Article:
Jamaal looks like he’s selecting a volume from one of those fake bookcases full of near-identical tomes that shysters stand in front of in late-night TV commercials for law firms specializing in personal injury cases. Maybe the artist originally intended for Jamaal to be watching TV — an environment where his loungewear would be more apropos — but, like Jamaal himself, decided to do a little last-minute semantic shifting. Not that his internal musing on PC names for his loungewear makes any kind of sense anyway. I guess what I’m trying to say is: kids, don’t start with a punchline and then work your way backwards from there. It isn’t going to work out well for you.

Gil Thorp, 6/8/06

Who says the artists over at Gil Thorp aren’t very good? I have never seen a more harrowing look of sheer horror on any comic character’s face than the one that the Rap Dog is sporting in panel two. If anyone wonders how tough a nut Jolene Raptor’s going to be to crack, all they need to do is look into Brent’s glassy, terrified eyes right there.

Task goal:
Reproduce the comic strip commentary above word for word, beginning at the words "Who says the" and stopping after "eyes right there.".

Source excerpt:
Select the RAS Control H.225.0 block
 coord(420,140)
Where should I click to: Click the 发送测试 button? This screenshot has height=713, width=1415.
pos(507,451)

Answer to the problem:
Who says the artists over at Gil Thorp aren’t very good? I have never seen a more harrowing look of sheer horror on any comic character’s face than the one that the Rap Dog is sporting in panel two. If anyone wonders how tough a nut Jolene Raptor’s going to be to crack, all they need to do is look into Brent’s glassy, terrified eyes right there.